Returning to the Premier League, West Ham played Fulham at the London Stadium on 14 April. They lost 2–0, both Fulham’s goals being scored by Andreas Pereira, in the 9th and 72nd minute. Midfielder George Earthy made his Premier League debut coming on as an 82nd minute substitute for Michail Antonio. After only a few minutes he was in a collision with team-mate Edson Álvarez. He lost consciousness after his head hit the ground resulting in lengthy medical assistance including receiving oxygen, before being stretchered off to be substituted by Maxwel Cornet. A statement from West Ham, the following day, said Earthy had been discharged from hospital and had returned home. West Ham dropped to 8th position in the league table.

The second leg of the Europa League quarter-final against Bayer Leverkusen was played at the London Stadium on 18 April. West Ham took the lead with a header from Michail Antonio in the 13th minute. They dominated the opening period but in the second-half looked tired. Leverkusen’s Jeremie Frimpong equalised in the 89th minute with a shot which deflected in off of Aaron Cresswell. The game finished 1–1 and 3–1 on aggregate as West Ham were eliminated from the competition.

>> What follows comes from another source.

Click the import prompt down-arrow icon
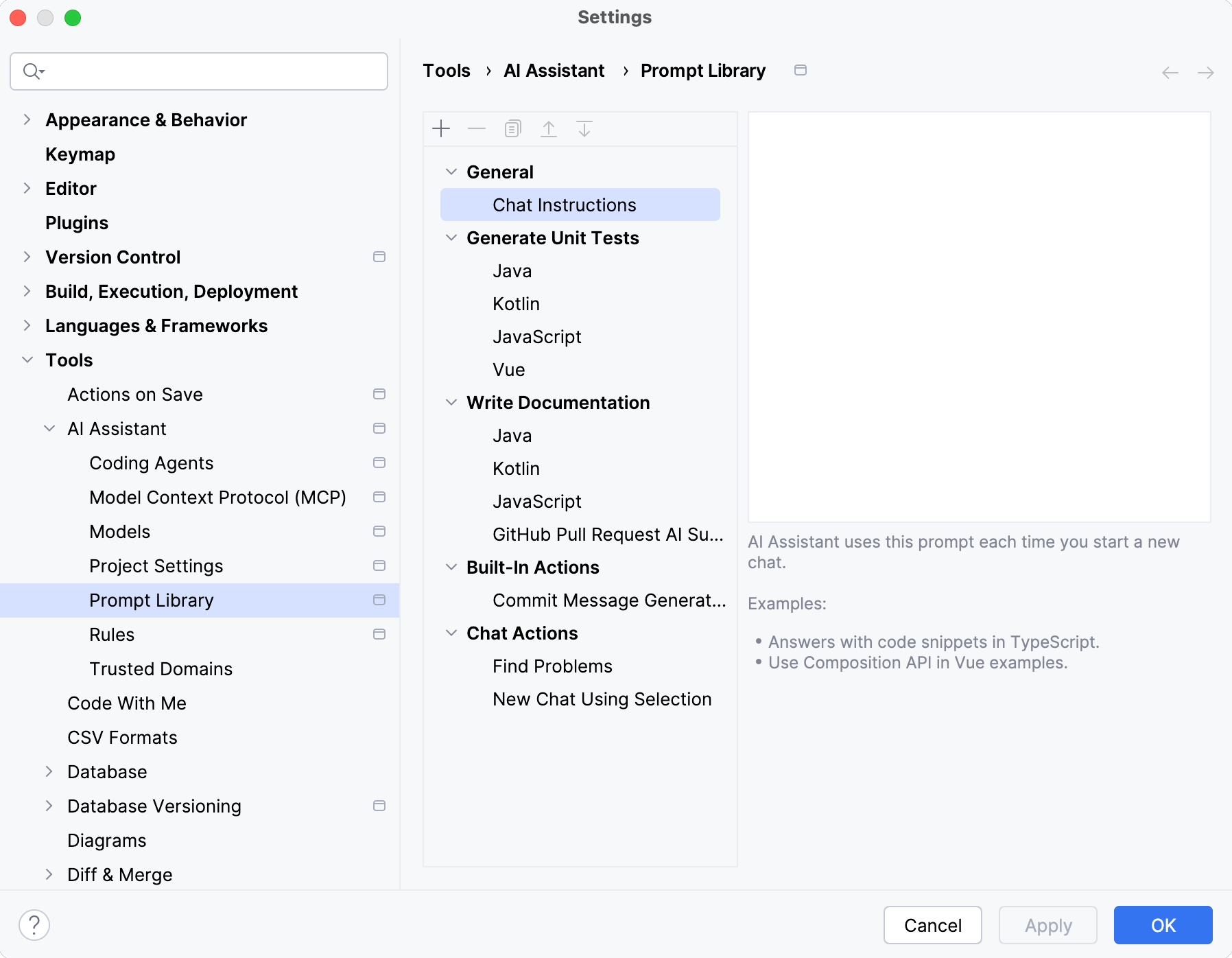The image size is (1232, 958). click(x=584, y=129)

On 21 April West Ham played Crystal Palace at Selhurst Park in the Premier League. After 31 minutes they were 4–0 down with Palace goals being scored by Michael Olise (seven minutes), Eberechi Eze (16 minutes), an own goal by Emerson (20 minutes) and a goal by Jean-Philippe Mateta (31 minutes). Michail Antonio pulled one back on 40 minutes to make the score 4–1 at half-time. Mateta scored a second on 64 minutes and Palace goalkeeper, Dean Henderson scored an own goal on 89 minutes as the game finished 5–2. Manager Moyes was critical of his team saying, "I've got to say I've not had many teams who have played like that in my whole career".

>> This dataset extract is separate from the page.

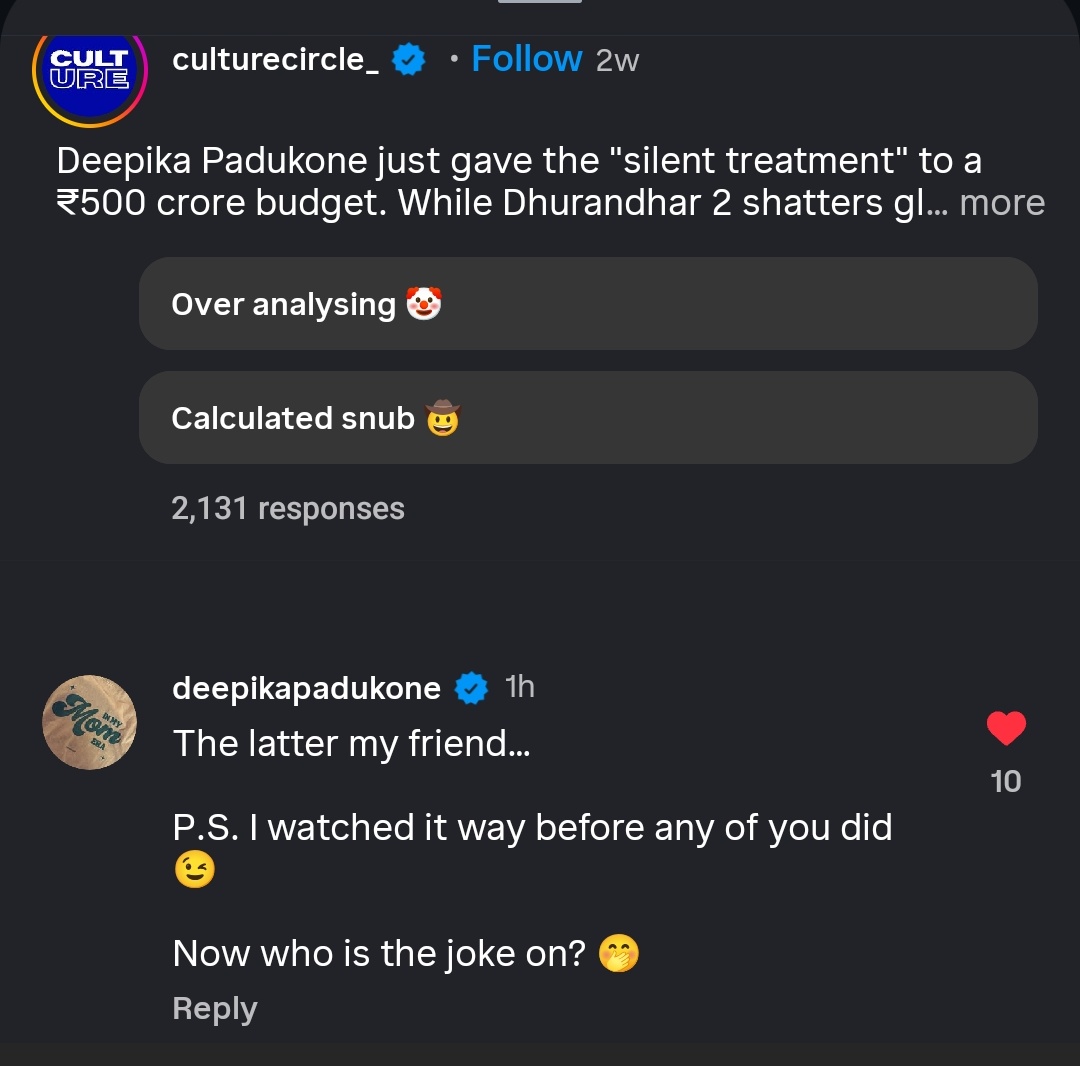
Task: View the 10 likes on comment
Action: 1006,782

Liverpool were the visitors to the London Stadium on 27 April for a game in the Premier League. Jarrod Bowen put West Ham ahead just before half-time scoring with a header from Mohammed Kudus' cross. Liverpool improved in the second half and equalised in the 48th minute through Andy Robertson. They went ahead in the 65th minute when Cody Gakpo’s cross ricocheted into the net via Tomáš Souček, Angelo Ogbonna and finally, goalkeeper Alphonse Areola. Michail Antonio equalised in the 77th minute with a header. The game finished 2–2 leaving West Ham in eighth place in the league. Bowen's goal was his 16th Premier League goal of the season, equalling a record held by Paolo Di Canio for the most goals scored by a West Ham player in a season in the Premier League.

====May====
On 5 May, West Ham played Chelsea at Stamford Bridge in the Premier League. Cole Palmer puts the hosts 1–0 up on 15 minutes. Conor Gallagher added a second on 30 minutes and Noni Madueke headed in a third on 36 minutes. Nicolas Jackson scored two in the second half, in the 48th and 80th minutes as the game ended 5–0 to Chelsea. This was the fourth time this season that West Ham had conceded five goals. Having won once in the previous 10 games their defensive record, having conceded 70 goals was the fourth worst in the league only beaten by the three teams in the relegation positions, Sheffield United, Burnley and Luton Town.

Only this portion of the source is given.